My mother had this rule when we were children: If anyone gets separated from the rest of the group, stay where you are. Do not get clever and try and figure out where the others are because you’ll only get more lost. Instead, stay put. And that philosophy has always worked pretty well for me (although there was this one time on a train in Switzerland when I fell asleep and when I woke up, everyone was gone so I just stayed where I was and next thing you know, the train had crossed into Italy).
But what do you do if you are in the middle of the ocean a good 15-minute swim from an anchored dive boat that seems to be getting smaller and smaller as you drift away in a strong current and your diving partners, who, you imagine, are somewhere up ahead of you—even farther from the boat—have disappeared completely? Staying put did not seem like a good option. So I started swimming off in the direction I figured Harry and Heidi would have gone, following the reef wall that curved gently to the left farther and farther until…it just ended. And there ahead of me was an outerspace of deep green water.

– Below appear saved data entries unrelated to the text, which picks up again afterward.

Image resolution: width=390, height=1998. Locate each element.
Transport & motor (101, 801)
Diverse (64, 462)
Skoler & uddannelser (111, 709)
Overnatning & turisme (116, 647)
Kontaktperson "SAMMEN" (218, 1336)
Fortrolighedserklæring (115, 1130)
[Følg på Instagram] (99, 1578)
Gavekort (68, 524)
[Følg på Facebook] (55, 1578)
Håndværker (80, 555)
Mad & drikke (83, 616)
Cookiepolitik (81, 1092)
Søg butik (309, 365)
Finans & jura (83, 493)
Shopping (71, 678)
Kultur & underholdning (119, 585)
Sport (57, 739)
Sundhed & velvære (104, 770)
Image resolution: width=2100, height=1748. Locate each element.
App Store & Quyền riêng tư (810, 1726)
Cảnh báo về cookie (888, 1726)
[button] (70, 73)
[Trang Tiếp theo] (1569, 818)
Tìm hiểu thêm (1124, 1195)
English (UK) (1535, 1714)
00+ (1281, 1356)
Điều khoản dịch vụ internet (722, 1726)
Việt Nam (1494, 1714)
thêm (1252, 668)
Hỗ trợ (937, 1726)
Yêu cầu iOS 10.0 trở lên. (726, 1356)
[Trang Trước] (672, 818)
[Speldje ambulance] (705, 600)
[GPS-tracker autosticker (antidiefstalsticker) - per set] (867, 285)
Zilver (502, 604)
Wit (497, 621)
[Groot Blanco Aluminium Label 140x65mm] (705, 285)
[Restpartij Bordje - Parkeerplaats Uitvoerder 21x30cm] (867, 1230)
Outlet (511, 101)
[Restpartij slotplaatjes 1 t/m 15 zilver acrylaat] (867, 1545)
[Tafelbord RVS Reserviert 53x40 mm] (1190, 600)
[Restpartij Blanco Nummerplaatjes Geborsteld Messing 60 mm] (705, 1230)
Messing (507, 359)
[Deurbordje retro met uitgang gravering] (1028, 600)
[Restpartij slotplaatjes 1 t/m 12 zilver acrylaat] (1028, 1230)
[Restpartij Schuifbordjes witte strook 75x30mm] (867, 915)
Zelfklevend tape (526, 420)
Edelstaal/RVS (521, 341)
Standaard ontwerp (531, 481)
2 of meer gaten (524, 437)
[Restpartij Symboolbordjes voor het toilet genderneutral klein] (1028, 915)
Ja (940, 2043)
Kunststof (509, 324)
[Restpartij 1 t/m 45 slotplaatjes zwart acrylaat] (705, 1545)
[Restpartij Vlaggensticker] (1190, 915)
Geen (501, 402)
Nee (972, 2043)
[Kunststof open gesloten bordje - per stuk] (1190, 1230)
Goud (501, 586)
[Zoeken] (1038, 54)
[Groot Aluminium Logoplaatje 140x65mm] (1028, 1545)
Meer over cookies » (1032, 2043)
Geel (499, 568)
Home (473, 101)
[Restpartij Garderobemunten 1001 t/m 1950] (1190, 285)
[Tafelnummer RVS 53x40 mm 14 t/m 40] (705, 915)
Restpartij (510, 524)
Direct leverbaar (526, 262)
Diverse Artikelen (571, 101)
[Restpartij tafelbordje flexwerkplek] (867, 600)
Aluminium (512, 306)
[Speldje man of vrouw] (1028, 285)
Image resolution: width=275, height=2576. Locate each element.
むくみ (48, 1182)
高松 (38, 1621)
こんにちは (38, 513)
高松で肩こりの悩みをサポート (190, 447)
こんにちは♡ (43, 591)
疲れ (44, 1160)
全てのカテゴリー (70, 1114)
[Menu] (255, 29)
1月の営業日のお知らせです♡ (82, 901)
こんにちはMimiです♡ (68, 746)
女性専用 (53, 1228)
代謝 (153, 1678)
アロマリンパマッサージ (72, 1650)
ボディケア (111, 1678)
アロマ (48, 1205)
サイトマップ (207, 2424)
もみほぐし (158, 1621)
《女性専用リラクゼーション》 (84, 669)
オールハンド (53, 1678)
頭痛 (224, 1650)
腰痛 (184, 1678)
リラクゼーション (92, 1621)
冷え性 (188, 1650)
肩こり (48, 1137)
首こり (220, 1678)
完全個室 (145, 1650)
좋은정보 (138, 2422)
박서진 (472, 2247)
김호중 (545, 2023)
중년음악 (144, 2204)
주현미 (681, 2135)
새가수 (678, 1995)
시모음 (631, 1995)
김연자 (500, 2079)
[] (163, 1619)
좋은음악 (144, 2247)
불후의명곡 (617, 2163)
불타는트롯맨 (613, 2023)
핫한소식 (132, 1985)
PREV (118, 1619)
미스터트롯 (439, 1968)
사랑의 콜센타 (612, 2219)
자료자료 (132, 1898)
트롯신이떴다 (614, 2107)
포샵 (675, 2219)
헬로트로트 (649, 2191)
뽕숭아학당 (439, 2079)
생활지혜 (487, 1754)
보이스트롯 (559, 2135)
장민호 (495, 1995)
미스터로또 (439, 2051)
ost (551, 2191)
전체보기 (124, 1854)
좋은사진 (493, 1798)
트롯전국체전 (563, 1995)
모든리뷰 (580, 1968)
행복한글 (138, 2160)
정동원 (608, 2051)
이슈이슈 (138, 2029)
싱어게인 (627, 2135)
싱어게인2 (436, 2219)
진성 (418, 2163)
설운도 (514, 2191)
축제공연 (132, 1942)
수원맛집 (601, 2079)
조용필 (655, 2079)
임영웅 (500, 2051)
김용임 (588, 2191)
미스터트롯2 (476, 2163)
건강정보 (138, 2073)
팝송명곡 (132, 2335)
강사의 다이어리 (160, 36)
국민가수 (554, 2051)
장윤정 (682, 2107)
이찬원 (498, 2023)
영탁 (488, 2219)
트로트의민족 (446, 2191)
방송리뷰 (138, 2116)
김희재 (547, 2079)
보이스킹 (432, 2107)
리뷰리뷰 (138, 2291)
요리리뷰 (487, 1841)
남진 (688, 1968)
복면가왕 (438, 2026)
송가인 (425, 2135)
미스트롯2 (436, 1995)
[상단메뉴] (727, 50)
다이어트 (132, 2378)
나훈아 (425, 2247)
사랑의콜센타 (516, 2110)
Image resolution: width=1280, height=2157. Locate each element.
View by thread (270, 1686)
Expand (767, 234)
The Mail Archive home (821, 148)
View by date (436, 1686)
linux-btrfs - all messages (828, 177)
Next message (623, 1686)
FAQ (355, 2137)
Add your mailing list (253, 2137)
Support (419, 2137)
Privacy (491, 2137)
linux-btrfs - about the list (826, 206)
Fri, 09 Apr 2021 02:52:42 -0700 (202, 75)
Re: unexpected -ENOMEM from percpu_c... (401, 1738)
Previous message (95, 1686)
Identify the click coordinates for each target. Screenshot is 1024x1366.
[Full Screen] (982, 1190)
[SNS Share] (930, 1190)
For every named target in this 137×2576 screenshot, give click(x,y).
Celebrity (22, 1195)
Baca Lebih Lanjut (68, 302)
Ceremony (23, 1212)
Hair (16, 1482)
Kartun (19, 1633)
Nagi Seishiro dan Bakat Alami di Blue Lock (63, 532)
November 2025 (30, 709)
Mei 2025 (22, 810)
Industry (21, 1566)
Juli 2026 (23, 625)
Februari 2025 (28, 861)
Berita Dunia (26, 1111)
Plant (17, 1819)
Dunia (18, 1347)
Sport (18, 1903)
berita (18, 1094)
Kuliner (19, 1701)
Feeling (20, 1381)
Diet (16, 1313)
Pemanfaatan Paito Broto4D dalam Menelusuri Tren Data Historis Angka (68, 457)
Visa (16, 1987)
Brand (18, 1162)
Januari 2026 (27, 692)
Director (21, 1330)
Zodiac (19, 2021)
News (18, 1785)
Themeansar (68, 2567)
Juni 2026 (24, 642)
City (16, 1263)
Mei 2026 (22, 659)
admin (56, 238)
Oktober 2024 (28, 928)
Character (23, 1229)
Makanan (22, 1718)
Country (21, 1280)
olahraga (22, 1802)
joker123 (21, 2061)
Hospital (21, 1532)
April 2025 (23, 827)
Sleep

Which is when I remembered something Abel had said just before Harry, Heidi, and I slipped off the side of the dive boat: “There are strong currents in the passage running into the open ocean from the reef. Do not follow the wall into the open ocean. You’ll end up in Samoa.”
He was right about this current. It moved like a river. And the swells were getting bigger. The dive boat was nowhere in sight.
I’ve only gotten seasick once in my life. That was in a storm off the Canary Islands when I was strapped into a theater seat in the hold of a cargo ship that tossed and turned so violently that, while I vomited, the strap from the restraining belt cut deeply into my skin. That was bad. But I’d have to say that throwing up in the open ocean is worse. For one thing, there’s nothing to hold on to. For another, it seems to attract a sudden crowd. I would never have guessed that barracuda like regurgitated bananas, but evidently they’re game.
Harry was the one who pulled me by my arm back to the dive boat, but Abel said it was Heidi who spotted me. “I was thinking not good things, Mr. David,” Abel said. “But Miss Heidi see you soon enough.”
She smiled at me and patted my pale arm. “You gave us a scare,” she said like a reproachful mother. “That’s why you need a dive buddy when you’re snorkeling.”
I smiled weakly and put my head back on Heidi’s lap. She smelled of coconut and citrus. Harry pulled a red beach towel out of his backpack and spread it over me. “You’re shivering,” he said. Then, noticing me gazing at the lettering on the towel—their names along with what I assumed to be the date of their marriage arranged inside a white heart—shook his head sheepishly and said, “I know. Hokie, huh?”
“Not at all,” I said, closing my eyes as Heidi placed a cool hand on my forehead to shade me from the sun.
That night the three of us had dinner together. Heidi wore a cute white top with NEWLYWED spelled out in silver sequins across her breasts. I thought it was charming.